Do not sit on the bedBMJ 2010; 340 doi: http://dx.doi.org/10.1136/bmj.c1478 (Published 17 March 2010) Cite this as: BMJ 2010;340:c1478
- Iona Heath, general practitioner, London
Still trying to come to terms with the widespread banning of flowers from hospital wards (BMJ 2009;339:b5406, doi:10.1136/bmj.b5406), I learnt recently from senior nursing colleagues that sitting on a patient’s bed, by either visitors or clinicians, is now also prohibited, apparently in the interests of infection control. A quick internet search of “sitting on the bed” and “infection control” produces a huge list of leaflets from a variety of hospital trusts across the country, from Northumberland to Cornwall, each reinforcing the prohibition. My immediate reaction is to thank all my lucky stars that I have been able to spend my career in general practice, where flowers are still welcome and sitting on the patient’s bed positively encouraged.

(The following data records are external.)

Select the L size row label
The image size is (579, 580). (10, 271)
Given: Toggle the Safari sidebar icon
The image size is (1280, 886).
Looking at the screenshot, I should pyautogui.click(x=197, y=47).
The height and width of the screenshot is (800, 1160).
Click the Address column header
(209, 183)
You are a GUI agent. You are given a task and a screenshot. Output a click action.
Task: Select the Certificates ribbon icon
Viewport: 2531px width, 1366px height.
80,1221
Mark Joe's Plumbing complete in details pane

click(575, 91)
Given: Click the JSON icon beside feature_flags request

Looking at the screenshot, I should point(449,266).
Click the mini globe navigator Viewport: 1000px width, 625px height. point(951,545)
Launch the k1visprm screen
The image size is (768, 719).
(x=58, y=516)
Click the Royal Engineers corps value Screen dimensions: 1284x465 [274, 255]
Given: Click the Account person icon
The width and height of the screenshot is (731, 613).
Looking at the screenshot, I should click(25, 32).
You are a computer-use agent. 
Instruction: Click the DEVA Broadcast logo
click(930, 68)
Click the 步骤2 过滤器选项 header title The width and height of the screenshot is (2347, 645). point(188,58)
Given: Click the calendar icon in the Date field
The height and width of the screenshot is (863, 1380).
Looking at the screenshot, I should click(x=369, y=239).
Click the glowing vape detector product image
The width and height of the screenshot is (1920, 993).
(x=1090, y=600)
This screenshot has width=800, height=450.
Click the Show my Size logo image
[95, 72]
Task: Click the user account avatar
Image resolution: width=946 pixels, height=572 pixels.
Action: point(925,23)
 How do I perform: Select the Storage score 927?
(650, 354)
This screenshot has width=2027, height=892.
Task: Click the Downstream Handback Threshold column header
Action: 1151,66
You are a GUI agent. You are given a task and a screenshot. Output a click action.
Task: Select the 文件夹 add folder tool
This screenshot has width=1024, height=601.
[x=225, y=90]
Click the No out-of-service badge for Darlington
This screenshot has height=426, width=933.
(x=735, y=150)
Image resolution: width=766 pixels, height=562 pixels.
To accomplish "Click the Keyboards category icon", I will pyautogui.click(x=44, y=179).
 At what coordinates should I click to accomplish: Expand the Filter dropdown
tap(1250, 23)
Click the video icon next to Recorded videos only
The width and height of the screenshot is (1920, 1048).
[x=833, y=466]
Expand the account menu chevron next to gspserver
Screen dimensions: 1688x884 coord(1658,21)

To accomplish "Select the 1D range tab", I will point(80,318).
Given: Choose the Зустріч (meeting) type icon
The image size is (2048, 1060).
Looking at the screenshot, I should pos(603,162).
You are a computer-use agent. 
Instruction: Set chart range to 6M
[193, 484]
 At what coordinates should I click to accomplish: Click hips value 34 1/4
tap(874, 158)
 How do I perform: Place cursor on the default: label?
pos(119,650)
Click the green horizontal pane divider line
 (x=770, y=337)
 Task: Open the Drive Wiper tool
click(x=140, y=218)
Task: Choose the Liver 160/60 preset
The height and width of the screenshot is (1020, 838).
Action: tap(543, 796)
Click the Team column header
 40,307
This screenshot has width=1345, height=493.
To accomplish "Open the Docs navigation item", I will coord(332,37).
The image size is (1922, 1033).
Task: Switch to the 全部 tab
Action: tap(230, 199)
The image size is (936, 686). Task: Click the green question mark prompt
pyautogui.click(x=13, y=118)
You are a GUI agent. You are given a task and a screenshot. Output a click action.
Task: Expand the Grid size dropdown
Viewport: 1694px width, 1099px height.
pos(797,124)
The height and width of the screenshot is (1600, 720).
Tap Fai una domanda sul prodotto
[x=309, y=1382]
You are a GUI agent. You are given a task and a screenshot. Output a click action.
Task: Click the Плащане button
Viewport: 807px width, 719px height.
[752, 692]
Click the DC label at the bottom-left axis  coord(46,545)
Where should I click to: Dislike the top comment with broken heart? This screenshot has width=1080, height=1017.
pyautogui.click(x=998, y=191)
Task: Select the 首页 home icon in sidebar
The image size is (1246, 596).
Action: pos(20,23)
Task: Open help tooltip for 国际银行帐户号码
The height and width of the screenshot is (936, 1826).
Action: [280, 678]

Doctors should never be discouraged from sitting, because patients consistently estimate that they have been given more time when the doctor sits down rather than stands. Standing makes the conversation seem hurried even when it is not; and, in the hospital setting, sitting on the chair does not seem to work nearly as well, because the levels are somehow all wrong. Some of the most intimate and effective interactions between doctor and patient that I have either witnessed or experienced have occurred while the doctor has been sitting on the patient’s bed. Such interactions are precious and should be made easier rather than more difficult.
This ban on sitting on the bed seems to be imposed without exception even for patients who are known to be dying. How and why has this happened? Infection control is clearly a subset of “health and safety” but needs to guard against taking on too much of its rhetoric and public face, which is increasingly characterised by its lack of humanity, common sense, and even humour. I can find no mention of either flowers or sitting on beds in the “epic2” national guidelines on preventing healthcare associated infections in hospitals in England, so the default presumption must be that there is no hard evidence for either of these demeaning prohibitions. There seems to be something very strange going on. Is it all in the interests of being seen to be doing something very noticeable about the worrying levels of hospital based infections, however ineffective and otherwise disruptive? Is this some sort of virtual cleanliness—an illusion of activity with no substance? What is the framework of pressures and constraints under which infection control staff have to work?
Too many patients report that the technological care in hospital is excellent but that the human dimension of care is often lacking. There is much talk about bringing care closer to home in the design of health services, and this is intended to keep patients away from hospitals as much as possible, which will always be a good thing because they are both expensive and dangerous places. But providing hospital treatments at home and even arranging outpatient functions in local clinics are likely to prove at least as expensive as existing services. The ever increasing subspecialisation of expertise, with a progressive narrowing of the range of skills and with performance being related to the numbers of procedures performed across this narrow range, means that the trend to centralisation seems set to continue despite the good intention of trying to reverse it. And whatever the eventual outcome of this policy paradox, many people still need the levels of care and skill and technological intervention that only hospitals can provide—and so perhaps we need to be looking at bringing care closer to home in a different sense, by bringing back elements of home into hospitals and by enforcing rules only when clear evidence exists to justify the erosion of any sense of homeliness that results.
Home means familiarity of both surroundings and people. Patients could be encouraged to bring tokens of home into hospital rather than actively discouraged. In his great poem “The Building,” Philip Larkin describes a hospital as being “curiously neutral” with “homes and names suddenly in abeyance.” What can we do to make this less true? In the same poem Larkin found hospital flowers “wasteful, weak, propitiatory,” but I am certain that he would not have thought their prohibition an advance. Familiar faces are an essential element of home, and yet continuity of the familiar is less and less evident on hospital wards as staff are distributed on the basis of maximising efficiency at the expense of any other virtue. One of my patients lost the will to live over a long bank holiday weekend, when each new shift brought new faces, each of whom required him to recount his frightening story all over again. Such an experience is the very opposite of home and is dehumanising not only for patients but also for staff.
So can we not campaign for home within hospital and encourage flowers and sitting on the bed and every other informality, unless there is robust evidence to deter us? “Do not sit on the bed” and “No flowers” are injunctions that are all too similar to “Do not walk on the grass” and “No ball games” rules that mostly diminish the joys of life rather than enhance them, and such rules, unless absolutely necessary, have no place in hospitals, where joy is too often in short supply.